§ **Data for review**
= = = =

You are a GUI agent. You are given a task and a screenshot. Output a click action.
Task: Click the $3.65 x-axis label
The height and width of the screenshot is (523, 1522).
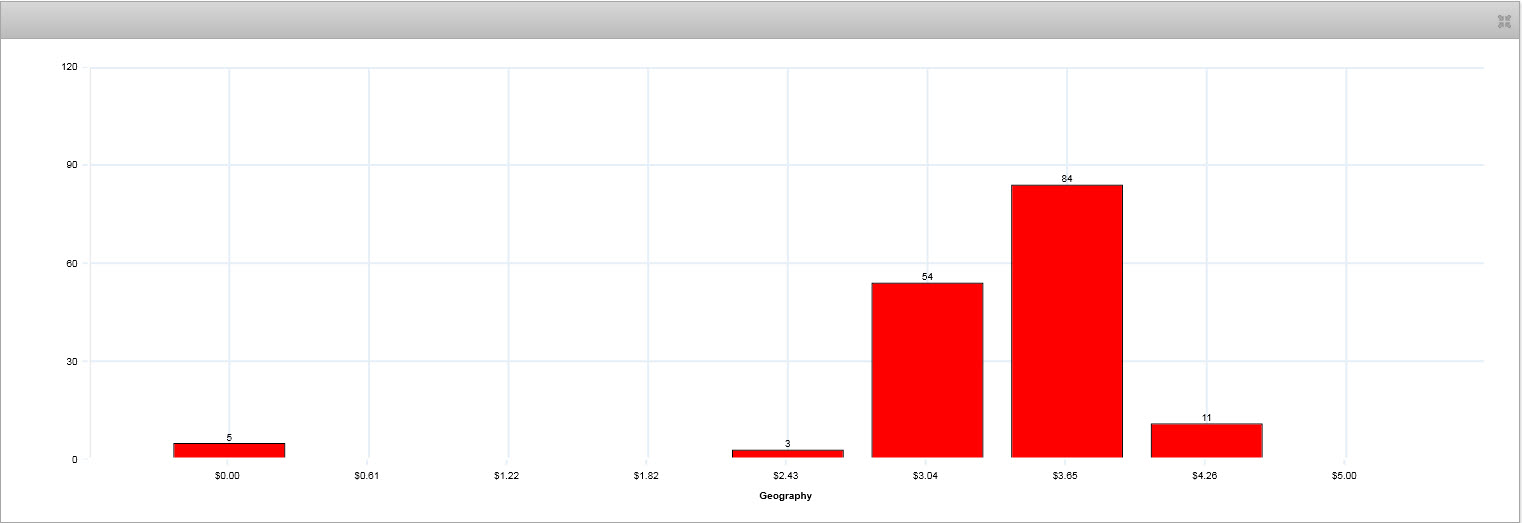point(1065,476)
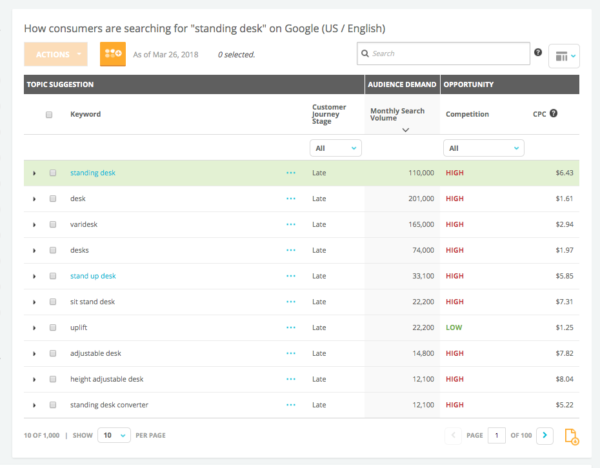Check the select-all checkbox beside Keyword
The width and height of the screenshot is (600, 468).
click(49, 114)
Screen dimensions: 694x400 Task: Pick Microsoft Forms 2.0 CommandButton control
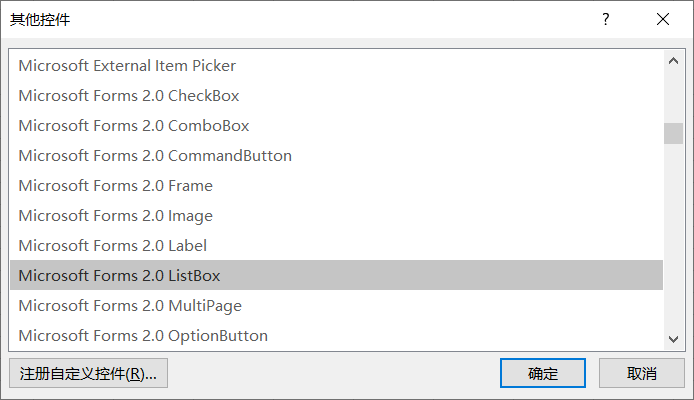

= = = =

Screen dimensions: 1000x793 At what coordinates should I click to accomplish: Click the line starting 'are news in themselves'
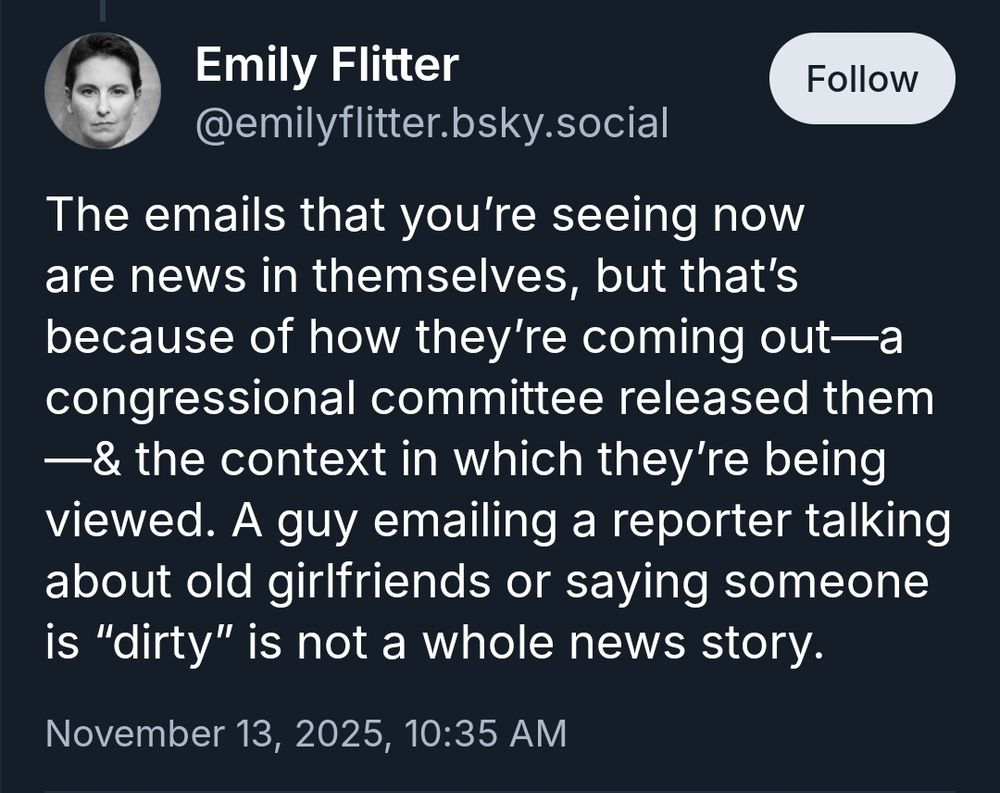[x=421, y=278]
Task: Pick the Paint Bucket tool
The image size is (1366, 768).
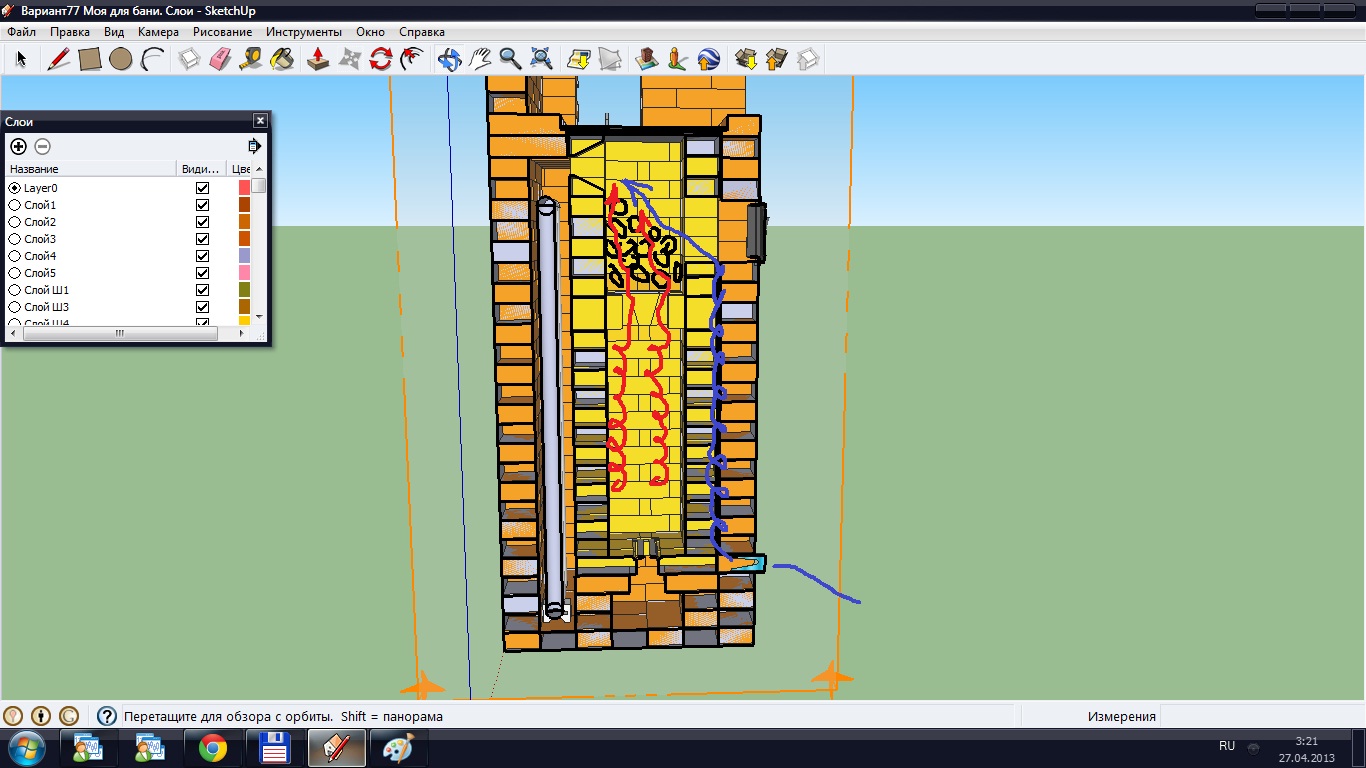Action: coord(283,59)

= = = =

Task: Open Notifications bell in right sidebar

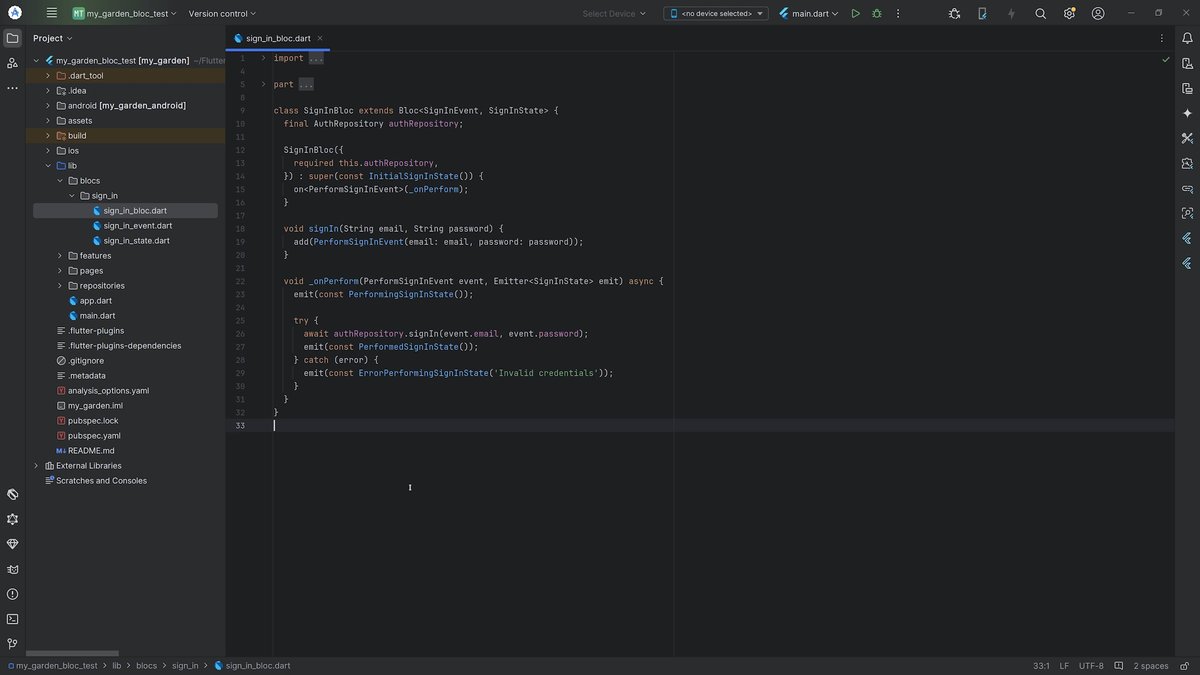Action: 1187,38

= = = =

§ **Instructions to follow**
Copy exactly the material above from the line with "You are a GUI" to the line with "Screen dimensions: 694x400", ends included, and nothing else. Leave out any picture.

§ **Output of the exercise**
You are a GUI agent. You are given a task and a screenshot. Output a click action.
Task: Click the $3.65 x-axis label
The height and width of the screenshot is (523, 1522).
point(1065,476)
Check the select-all checkbox beside Keyword
The width and height of the screenshot is (600, 468).
click(49, 114)
Screen dimensions: 694x400 Task: Pick Microsoft Forms 2.0 CommandButton control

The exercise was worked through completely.